Air Canada is the Latest Airline to End Service to JFK

he last scheduled flights operated by Air Canada between Toronto and John F. Kennedy International Airport in New York will be on Sunday, April 3, 2016, as Air Canada is the latest airline to end service to that airport.

United Airlines already ended service to John F. Kennedy International Airport effective as of Sunday, October 25, 2015 and instead is concentrating on its presence at its hub at Newark International Airport. This reason is similar for Air Canada in which the focus will also be on its operations at LaGuardia Airport — starting with increased service and capacity.

Delta Air Lines planned to acquire the slots of United Airlines at John F. Kennedy International Airport in exchange for United Airlines acquiring slots from Delta Air Lines at Newark International Airport; and each transaction is subject to regulatory approval — but the Justice Department of the United States filed a lawsuit back in November of 2015 to block the transaction in an effort to preserve competition, according to this article written by Bart Jansen of USA TODAY. No timeline has been defined as to when the lawsuit will be addressed or settled.

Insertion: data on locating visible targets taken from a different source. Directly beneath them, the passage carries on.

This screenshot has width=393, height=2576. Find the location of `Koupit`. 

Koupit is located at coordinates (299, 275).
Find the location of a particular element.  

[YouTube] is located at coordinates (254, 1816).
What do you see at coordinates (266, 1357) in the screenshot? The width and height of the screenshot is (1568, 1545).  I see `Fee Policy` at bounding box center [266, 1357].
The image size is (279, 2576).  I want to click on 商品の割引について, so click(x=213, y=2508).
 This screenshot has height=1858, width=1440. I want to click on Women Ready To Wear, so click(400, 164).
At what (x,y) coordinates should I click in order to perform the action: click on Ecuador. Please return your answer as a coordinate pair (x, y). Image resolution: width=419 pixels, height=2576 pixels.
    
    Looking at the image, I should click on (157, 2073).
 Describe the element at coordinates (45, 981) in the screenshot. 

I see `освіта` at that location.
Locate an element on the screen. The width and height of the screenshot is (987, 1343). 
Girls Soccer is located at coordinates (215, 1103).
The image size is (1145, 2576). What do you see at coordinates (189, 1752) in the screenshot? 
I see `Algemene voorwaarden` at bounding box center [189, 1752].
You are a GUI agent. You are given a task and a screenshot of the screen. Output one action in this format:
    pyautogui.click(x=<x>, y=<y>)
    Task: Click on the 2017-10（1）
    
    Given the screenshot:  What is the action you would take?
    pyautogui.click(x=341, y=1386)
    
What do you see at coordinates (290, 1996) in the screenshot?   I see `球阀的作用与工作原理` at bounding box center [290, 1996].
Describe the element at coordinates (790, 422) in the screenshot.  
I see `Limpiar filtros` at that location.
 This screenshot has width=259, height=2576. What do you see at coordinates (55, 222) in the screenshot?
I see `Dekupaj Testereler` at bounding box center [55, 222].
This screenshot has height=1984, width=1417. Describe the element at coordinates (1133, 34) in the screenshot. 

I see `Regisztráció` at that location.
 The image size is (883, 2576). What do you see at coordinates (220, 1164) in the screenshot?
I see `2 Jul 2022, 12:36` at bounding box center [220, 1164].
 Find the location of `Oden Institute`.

Both Air Canada and United Airlines are members of Star Alliance.

According to this short article written by JL of Airline Route, “Currently this route is being served twice a day with a mix of CRJ200/705 and Dash8-Q400 by Air Canada Express.” An Embraer ERJ-170-200 SU aircraft is shown on a taxiway at John F. Kennedy International Airport in the photograph at the top of this article. In contrast — from Toronto and Montréal — Airbus A320 and Airbus A321 aircraft will be used daily by Air Canada on the routes to LaGuardia Airport.

At least 240 roundtrip flights per week between the two airports in New York and the hubs of Air Canada of Toronto, Montréal, Vancouver and Calgary are expected — but none to John F. Kennedy International Airport.


“JFK made sense when AC had the double feed of the UA p.s. flights and the connections from various international interlines, whether *A or not”, posted FlyerTalk member N1120A. “Once they lost the UA feed, I imagine it just wasn’t worth it. UA used to route a fair bit of award tickets over JFK to YYZ, which they would have paid AC for, so that alone is a factor.”

Whether the exodus of airlines which are members of Star Alliance will continue from John F. Kennedy International Airport remains to be seen.

Photograph ©2014 by Brian Cohen.

7 thoughts on “Air Canada is the Latest Airline to End Service to JFK”

  1. Joey says:

    I wonder if this will be a trend of more star alliance airlines giving up their JFK slots and moving to EWR. BTW, from the article, at first I thought you meant DL and UA are both in star alliance (which is not true as you know).

    1. Brian Cohen says:

      I did mean Air Canada and United Airlines, Joey; and yes, I can now see how readers might think what you initially thought when you read that.

      I have since corrected the verbiage in the article. Please accept my apologies.

  2. Ben says:

    ““Currently this route is being served twice a day with a mix of CRJ200/705 and Dash8-Q400 by Air Canada Express.” One of those airplanes is shown on a taxiway at John F. Kennedy International Airport in the photograph at the top of this article.”

    That’s an Embraer.

    1. Brian Cohen says:

      You are correct, Ben — specifically, an Embraer ERJ-170-200 SU aircraft.

      Thank you for the correction, which I have since included in the article.

  3. Cedric says:

    I hope Brussels Airlines moves it’s New York operations from JFK to EWR. It’s a great airline that is now missing out on United feeder service from JFK.

  4. Captain Kirk says:

    From a business perspective it makes sense. From a fliers perspective, flying to or connecting at EWR is worse than JFK. Fewer runways, the runway configuration, and the size of the airport all lead to increased delays and cancellations. Just something to think about.

    1. Brian Cohen says:

      If I remember correctly, Newark Airport has three runways — one of them was typically used for smaller aircraft…

      …but then again, Newark Airport also had less traffic than the other two airports which serve New York City — despite that significant delays were certainly possible at Newark — where sitting on the taxiway for an hour is not unusual at peak times.

      You bring up a very good point about perspectives, Captain Kirk. Imagine a world where both the business perspective and the customer perspective were balanced so that a win-win situation occurred. That happens with some companies; but those companies would be in a minority these days — especially with regard to airlines.